04 Oct As a Parent, I Wish You Knew…. #iWishParent
Welcome to the 3rd part (in a 4 part series) of “I Wish You Knew….”. Part 1 was all about what Administrators wished you knew, part 2 was all about what Teachers wished you knew, and now Part 3 focuses on Parents!
I really wanted to gather great ideas and honest opinions from parents. So, besides just getting parents on social media channels to leave comments, I also sent out the form to the parents at my school in Navasota, Texas.
The responses were honest, they were raw, and they were real. Many of them made me tear up, a few made me flat out cry, but more importantly made me look at things through a different lens.
I hope you enjoy reading the responses of what parents wish educators knew, and be sure to check out next week’s final post in the series, all from the perspective of students. And make sure to share your thoughts on social media using the hashtag #iWishParents.
“As a parent, I wish you knew how much it means to me when you WANT to know about my child; about what makes him tick, about what makes him excited, about what makes him sad. I wish you knew that knowing a little bit of his background, like how his two brothers never came home from the hospital, or how his daddy has to travel for work, and were able to apply these things to mentoring him. I wish you knew that he is my everything, and I do expect you to leave the proverbial flock to find him if he has gone astray. I wish you knew that I support you, especially when you’re supporting him. I wish you would really take the time to know him – because knowing him has changed my life.”
“That when we mess up, we beat ourselves up more than you can imagine. We don’t enjoy being frustrated, angry, or harsh. We do our best day in and day out, but we screw up and through this hopefully we teach our kids the power of the words “I’m sorry, daddy messed up”. We hope that through our example our kids learn to take responsibility for their actions…good and bad!”
“That each child is different and as such must be rewarded and disciplined differently according to their personality.”
“I dread homework. I want to spend quality time with my child after a long day at work. I would rather read with her, help her where she is behind, teach her to cook, or work on our own learning projects. Instead we fight with each other over hours of pointless, busy, homework each night. I wish you knew, homework this year is damaging the relationship I have with my child. I wish we could look forward to homework each night.”
“Each child is different, so you can not treat them all the same, and expect the same outcome for each.”
“Teachers, I wish you knew that homework takes too much of my time with my kid! My kids work hard during the day at school – and after school if they do something extracurricular – and we want to spend time together as a family instead of battling homework every single night. Please, value my time with my child and allow work to stay at school.”
“I don’t like projects…especially elementary projects. But if you are going to send one home – it’s worthless to grade it because I already went to school…and passed. I don’t need to get graded again on a project that is essentially all my work because it is above the ability level of my child.”

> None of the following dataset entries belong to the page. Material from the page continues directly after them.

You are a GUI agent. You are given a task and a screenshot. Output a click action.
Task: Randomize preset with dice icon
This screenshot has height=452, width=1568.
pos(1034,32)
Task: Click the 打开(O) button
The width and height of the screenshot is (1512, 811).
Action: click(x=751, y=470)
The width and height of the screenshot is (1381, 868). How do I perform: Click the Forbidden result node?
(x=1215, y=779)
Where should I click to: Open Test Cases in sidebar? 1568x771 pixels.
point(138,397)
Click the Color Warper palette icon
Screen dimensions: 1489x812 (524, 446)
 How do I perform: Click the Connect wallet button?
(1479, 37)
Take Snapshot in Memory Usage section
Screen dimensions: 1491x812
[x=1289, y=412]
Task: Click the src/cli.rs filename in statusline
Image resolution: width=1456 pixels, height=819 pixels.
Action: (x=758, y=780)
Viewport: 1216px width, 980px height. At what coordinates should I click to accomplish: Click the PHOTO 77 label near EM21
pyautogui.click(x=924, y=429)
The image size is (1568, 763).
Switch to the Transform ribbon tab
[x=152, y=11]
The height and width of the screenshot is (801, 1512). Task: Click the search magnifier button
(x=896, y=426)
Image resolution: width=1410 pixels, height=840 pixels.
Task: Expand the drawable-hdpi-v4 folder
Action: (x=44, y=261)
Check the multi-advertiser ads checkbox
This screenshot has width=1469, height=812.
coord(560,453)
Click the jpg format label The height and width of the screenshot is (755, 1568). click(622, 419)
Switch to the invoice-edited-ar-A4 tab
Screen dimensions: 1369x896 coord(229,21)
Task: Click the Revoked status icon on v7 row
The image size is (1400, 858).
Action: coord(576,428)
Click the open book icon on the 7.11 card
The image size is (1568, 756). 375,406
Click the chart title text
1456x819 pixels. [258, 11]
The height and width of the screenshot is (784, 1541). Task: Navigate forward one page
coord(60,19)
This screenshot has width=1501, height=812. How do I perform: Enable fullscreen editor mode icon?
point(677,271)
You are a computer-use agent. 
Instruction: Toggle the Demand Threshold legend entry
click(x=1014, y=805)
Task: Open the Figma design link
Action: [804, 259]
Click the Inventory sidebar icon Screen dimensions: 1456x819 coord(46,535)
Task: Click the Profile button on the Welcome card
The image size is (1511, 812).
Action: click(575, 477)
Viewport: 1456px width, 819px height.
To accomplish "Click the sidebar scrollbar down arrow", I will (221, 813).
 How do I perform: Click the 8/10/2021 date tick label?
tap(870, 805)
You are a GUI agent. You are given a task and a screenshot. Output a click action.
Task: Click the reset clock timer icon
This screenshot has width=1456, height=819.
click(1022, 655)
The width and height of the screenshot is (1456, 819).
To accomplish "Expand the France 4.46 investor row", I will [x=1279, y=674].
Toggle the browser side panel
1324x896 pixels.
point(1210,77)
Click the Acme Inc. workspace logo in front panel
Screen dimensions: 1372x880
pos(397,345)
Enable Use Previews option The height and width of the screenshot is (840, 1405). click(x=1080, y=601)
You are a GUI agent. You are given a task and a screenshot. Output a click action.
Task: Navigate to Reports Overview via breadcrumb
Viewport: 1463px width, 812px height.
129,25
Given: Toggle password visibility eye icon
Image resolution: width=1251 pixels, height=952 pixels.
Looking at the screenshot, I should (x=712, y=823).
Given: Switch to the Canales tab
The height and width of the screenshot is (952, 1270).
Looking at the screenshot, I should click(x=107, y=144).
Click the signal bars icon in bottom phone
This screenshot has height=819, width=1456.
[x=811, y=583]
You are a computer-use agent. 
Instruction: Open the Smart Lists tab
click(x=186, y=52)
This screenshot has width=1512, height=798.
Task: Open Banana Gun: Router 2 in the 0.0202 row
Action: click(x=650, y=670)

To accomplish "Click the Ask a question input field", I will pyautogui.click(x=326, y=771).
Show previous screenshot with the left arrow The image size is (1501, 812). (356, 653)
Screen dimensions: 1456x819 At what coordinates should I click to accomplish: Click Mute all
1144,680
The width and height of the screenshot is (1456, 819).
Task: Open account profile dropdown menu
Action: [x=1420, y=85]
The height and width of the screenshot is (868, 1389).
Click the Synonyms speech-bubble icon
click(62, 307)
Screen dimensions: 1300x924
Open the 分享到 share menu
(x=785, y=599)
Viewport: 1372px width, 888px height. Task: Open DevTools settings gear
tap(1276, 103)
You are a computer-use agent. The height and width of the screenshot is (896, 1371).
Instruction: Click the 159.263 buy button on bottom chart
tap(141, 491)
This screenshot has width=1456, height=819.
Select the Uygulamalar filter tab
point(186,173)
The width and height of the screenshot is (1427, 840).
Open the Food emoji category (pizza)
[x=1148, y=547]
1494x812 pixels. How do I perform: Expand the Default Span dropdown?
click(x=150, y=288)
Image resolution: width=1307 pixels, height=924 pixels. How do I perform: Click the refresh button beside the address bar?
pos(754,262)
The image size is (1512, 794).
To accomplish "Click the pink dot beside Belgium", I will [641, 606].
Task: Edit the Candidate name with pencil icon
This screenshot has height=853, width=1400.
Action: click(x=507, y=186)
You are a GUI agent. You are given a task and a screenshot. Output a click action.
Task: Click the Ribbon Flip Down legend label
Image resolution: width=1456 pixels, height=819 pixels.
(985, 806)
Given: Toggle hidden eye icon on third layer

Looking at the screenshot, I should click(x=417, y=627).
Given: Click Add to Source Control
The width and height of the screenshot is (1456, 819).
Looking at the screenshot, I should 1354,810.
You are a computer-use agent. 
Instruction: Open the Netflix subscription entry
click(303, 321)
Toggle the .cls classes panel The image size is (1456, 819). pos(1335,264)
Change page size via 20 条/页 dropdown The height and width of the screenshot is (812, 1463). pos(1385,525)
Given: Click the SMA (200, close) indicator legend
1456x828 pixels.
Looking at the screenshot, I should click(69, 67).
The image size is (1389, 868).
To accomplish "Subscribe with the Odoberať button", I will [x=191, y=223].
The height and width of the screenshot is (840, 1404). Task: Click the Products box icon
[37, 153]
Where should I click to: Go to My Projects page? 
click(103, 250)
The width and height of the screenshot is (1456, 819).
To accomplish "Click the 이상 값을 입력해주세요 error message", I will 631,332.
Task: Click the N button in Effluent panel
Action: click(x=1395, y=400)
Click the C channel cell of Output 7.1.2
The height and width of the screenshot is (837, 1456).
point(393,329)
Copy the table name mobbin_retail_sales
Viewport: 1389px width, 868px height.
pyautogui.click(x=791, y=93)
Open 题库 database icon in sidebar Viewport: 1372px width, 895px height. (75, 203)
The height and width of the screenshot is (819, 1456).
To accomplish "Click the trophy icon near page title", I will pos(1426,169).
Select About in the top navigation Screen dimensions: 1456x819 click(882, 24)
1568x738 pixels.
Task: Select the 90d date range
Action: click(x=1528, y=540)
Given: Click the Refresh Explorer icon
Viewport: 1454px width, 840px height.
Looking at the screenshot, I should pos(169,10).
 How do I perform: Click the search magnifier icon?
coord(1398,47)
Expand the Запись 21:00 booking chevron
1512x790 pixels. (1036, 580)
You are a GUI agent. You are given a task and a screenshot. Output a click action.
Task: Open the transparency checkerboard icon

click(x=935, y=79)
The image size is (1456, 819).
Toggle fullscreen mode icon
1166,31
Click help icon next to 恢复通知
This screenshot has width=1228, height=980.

“that my goal is to raise well-rounded children. I want them to be involved in leadership, in athletics, community service activities, and enjoy their educational experiences. I am not aiming for them to get 4.0’s or higher or to rack up AP credits. If they are able to do it without being stressed out…great, but I have seen too many teenagers fall into the stress of school, and I refuse to let my kids go through that.”
“I wish you knew that I AM teaching my child manners but sometimes she just doesn’t obey. It’s not because I’m a bad parent or she’s a bad child. It’s no different than when your boss asks you to do something then you immediately have something come up in your personal life and you forget or misplace that information. They make mistakes too and their attention span IS shorter than ours.”
“What little time we have with our kids – we do not want to fight over homework. Keep it short.”
“It’s hard to find time to read and sign all those forms and papers. Keep in for short and to the point.”
“That not all kids have both parents at home or in the lives on a daily basis due to distance but as a parent I would still like to be informed on my child’s progress and parent type activities because their other parent doesn’t/refuses to communicate such things. I wish I didn’t feel so left out.”